I think a lot of the limitations on video quality are related to streaming /storage capabilities. Ultra HD (8 megapixels) is not particularly feasible to stream or probably compress efficiently in a small cheap package.
A little under $1 for every home in the US [0], so far.

[0] http://www.statista.com/topics/1618/residential-housing-in-t...

Yeah, and at $199 per house this is a massive market. They say they are at 50,000 units per month, so around $10 million per month in sales, which they say is growing at multi-hundred percent yearly. Doesn't seem obviously foolish.
It depends on how you look at it. Right now Ring is the primary company in this market, but if they get real traction it would be easy for Google to add a button to a Nestcam and make a Nestbell. There are Chinese companies flooding the security market with low-cost and good quality equipment.

Ring got a $200M valuation. Assuming investors would be happy with a modest 5x valuation, Ring is going to have to sell several million doorbells to make that happen.

Yeah, Ring seems similar to GoPro in this respect. I'd bet investors in GoPro at this stage did pretty well though.
They also make and sell more than doorbells...
An interesting and not very encouraging video review by Tech Moan https://www.youtube.com/watch?v=4VvTzmp08OE

I'd rather buy the batteryless (non-Ring) one https://www.youtube.com/watch?v=o9CpalDdd04

That's a really thorough review he did in that YouTube video. Quite interesting.
In korea, video panels are just wired in to every apartment, even really cheap ones.

It's pretty cool because you can get video feed from the front door (or ground floor elevator door if the building is open and has a front desk). As well as from your front door.

Also it tells you when you have mail, or a package waiting for you, and you can push a button and call the elevator to your floor.

It's got a panic button too.

Oh, and often there's a panel for in the bathroom, as well as behind the inside of your apartment door. So you can buzz people up even while you're taking a crap.

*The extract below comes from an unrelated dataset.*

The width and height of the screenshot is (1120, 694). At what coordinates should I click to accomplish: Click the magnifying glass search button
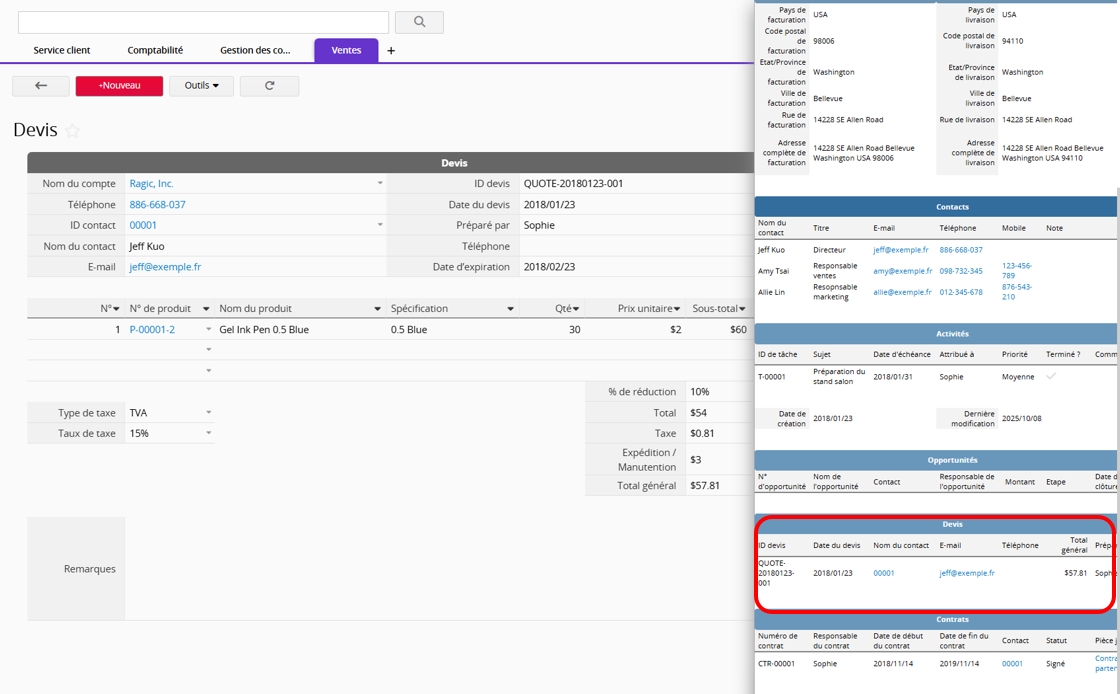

They had a gaping security hole in the product for who knows how long (revealing the configured WiFi SSID+PSK to anyone with physical access to the back of the unit): https://www.pentestpartners.com/blog/steal-your-wi-fi-key-fr...
Preordered the Doorbot, the first gen Ring doorbell, it was very buggy and unreliable, I would get maybe 1 of 10 rings on my phone.

The second gen unit has been very reliable, and the video quality is night and day better than first gen. Although there can be a little lag of about 10 seconds or so from when the doorbell is rang till it rings on my phone.

My parents got one of these a few months ago. It's been very unreliable to the point where they decided to put back their old doorbell just to make sure they know when someone comes to the door. Been on the phone with tech support multiple times and they haven't really been able to help.
May be a WiFi issue, you need to make sure you have a solid WiFi network too. In a crowded neighborhood that can be hard to do.
What is the deal with a battery powered video doorbell?

Is there really a powerful enough battery to make it work for a useful amount of time?

Are people really willing to charge or replace the batteries as often as is required (likely every few days or a week at the very least, by my back-of-the-envelope calculation)?

The battery makes it useful for people like me. My current doorbell is placed in a location that would render my Ring useless so the battery lets me place it at a better place.

It lasts about 6 months for me which is good enough.

It's rechargeable via USB. That said, the one my parents got seems to only last a week or two. After calling Ring, they said it might have something to do with the cold climate. Still not very impressive.
It'll go 3-12 months depending on usage, but if you've got a wired doorbell already and hook it up it uses that for power (the 12-18v that normal lights up a doorbel) and you never need to charge it.
I just bought one. they claim 9-12 months of battery usage. it also replaces your current doorbell with offers power so it can create that way to
I have one and love it. Battery's been going strong for 5 months now.
Can I unlock the door remotely?

If not, it is just a simple security camera system with motion detect capability, right?